The bluetooth module is capable of interfering with the control signal (since they can send their own control signal while the ppm sends its normal control signal). That could cause jittering.

The power switch could of been opening and closing the mosfets (a short somewhere maybe), which could of caused the jittering.

The capacitor is a prime suspect of the jittering. If that blew, I would be left without enough capacitance, and the voltage would fluctuate under high load, like I was at the time.

Too many possibilities, but I’ll try to dig more see what I can rule out.
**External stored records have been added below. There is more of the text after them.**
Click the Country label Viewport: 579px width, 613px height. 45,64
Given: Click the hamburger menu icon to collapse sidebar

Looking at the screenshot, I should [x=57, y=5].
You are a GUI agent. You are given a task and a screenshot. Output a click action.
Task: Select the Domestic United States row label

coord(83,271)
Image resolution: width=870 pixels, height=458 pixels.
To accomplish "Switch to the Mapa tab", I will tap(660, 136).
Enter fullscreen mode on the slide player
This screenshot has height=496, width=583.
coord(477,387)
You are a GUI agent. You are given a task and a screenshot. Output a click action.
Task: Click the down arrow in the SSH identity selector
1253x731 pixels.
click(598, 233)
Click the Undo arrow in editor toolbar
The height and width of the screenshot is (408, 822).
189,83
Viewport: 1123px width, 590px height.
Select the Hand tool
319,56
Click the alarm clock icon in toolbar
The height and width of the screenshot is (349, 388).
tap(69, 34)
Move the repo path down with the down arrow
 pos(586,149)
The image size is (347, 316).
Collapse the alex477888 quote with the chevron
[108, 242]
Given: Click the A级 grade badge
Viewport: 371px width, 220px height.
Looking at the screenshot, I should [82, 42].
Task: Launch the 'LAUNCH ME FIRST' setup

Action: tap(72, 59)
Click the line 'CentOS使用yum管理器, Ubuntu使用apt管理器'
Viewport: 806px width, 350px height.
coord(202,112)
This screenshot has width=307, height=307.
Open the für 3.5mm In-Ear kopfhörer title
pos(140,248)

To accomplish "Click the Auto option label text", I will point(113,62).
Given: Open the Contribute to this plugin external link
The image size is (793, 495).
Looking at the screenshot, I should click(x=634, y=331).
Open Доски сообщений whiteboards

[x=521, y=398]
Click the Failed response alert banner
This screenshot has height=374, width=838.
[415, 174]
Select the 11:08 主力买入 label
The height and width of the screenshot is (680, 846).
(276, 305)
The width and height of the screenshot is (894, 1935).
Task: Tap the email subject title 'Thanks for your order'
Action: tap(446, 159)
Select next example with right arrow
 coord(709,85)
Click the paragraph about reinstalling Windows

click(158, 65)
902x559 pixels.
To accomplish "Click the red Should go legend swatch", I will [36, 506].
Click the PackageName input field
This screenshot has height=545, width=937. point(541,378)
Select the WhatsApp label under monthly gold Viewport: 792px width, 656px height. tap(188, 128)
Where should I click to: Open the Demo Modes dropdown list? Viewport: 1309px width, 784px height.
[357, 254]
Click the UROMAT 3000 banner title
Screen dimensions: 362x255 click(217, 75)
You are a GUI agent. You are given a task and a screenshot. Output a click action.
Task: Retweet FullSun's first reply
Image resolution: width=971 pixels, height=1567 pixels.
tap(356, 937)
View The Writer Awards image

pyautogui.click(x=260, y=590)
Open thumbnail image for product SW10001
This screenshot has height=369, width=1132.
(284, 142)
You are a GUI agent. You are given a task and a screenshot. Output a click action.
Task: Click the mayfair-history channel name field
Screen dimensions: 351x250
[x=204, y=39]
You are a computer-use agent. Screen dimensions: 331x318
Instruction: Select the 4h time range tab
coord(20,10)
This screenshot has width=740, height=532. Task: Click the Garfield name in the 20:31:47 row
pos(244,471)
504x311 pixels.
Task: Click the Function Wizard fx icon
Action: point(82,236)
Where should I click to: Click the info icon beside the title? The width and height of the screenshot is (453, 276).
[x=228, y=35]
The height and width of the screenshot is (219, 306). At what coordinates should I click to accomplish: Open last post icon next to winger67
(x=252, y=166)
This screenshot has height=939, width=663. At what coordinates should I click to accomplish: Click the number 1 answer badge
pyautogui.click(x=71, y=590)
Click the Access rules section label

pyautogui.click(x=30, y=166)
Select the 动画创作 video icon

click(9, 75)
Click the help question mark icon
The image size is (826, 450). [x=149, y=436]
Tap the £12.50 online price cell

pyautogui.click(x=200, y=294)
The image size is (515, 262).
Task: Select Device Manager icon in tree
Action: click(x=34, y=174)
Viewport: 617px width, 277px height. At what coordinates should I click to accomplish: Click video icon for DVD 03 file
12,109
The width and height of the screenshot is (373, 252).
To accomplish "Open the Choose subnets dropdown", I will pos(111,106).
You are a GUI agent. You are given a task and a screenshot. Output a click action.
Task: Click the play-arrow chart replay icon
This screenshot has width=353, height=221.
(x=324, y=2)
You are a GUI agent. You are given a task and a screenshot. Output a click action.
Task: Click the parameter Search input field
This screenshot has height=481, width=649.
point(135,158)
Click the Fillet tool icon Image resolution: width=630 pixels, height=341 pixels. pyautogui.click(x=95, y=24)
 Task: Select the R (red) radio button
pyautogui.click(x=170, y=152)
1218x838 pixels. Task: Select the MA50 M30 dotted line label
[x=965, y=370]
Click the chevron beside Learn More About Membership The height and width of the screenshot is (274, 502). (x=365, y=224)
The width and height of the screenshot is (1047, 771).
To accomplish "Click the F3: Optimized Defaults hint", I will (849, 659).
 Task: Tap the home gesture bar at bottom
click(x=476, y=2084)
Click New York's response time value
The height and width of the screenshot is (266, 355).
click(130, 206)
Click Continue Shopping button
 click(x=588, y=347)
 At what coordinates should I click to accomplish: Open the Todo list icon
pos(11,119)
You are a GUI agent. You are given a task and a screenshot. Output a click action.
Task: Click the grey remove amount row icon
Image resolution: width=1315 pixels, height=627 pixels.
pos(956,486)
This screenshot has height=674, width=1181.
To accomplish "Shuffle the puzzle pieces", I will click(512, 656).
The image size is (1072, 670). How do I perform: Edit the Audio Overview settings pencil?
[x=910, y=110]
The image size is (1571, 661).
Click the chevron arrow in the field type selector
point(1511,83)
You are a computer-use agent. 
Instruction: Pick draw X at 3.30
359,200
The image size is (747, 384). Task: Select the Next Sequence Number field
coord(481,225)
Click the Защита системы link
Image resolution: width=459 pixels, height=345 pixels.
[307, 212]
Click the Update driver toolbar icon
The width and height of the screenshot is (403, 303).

Check if components on switch has not micro breaks on solder joints because of vibrations

Guys I have a OT question but maybe close to switch subject. This BMS https://pl.aliexpress.com/item/12S-120A-version-D-lipo-lithium-Polymer-BMS-PCM-PCB-battery-protection-board-for-12-Packs/32799811707.html?spm=a2g17.search0104.3.80.KiDH80&ws_ab_test=searchweb0_0,searchweb201602_5_10152_10151_10065_10344_10068_10345_10342_10343_10340_10171_10341_10541_10562_10084_10083_10304_10307_10301_10539_10312_10059_10313_10314_10534_10533_100031_10103_10073_10594_10557_10596_10595_10142_10107,searchweb201603_25,ppcSwitch_4&btsid=f93fe07b-7595-44f7-8e71-4c6b53f2c88f&algo_expid=d5e4b878-c9b7-47af-9c32-d901f527abb0-10&algo_pvid=d5e4b878-c9b7-47af-9c32-d901f527abb0&rmStoreLevelAB=3 has temperature switch. Can I hook up some standard switch and do you think it’s possible that will work this way?

@evoheyax for high amp loads you can run the vedder switches in parallel.

these are modified with 75v fets and when used with a 60 amp BMS they basically never blow at all. But when we went full discharge on Tattu lipo packs it was time to spread it around a little. Phoned a freind and we discussed how to wire this properly without draining the wrong drain. It works like a champ.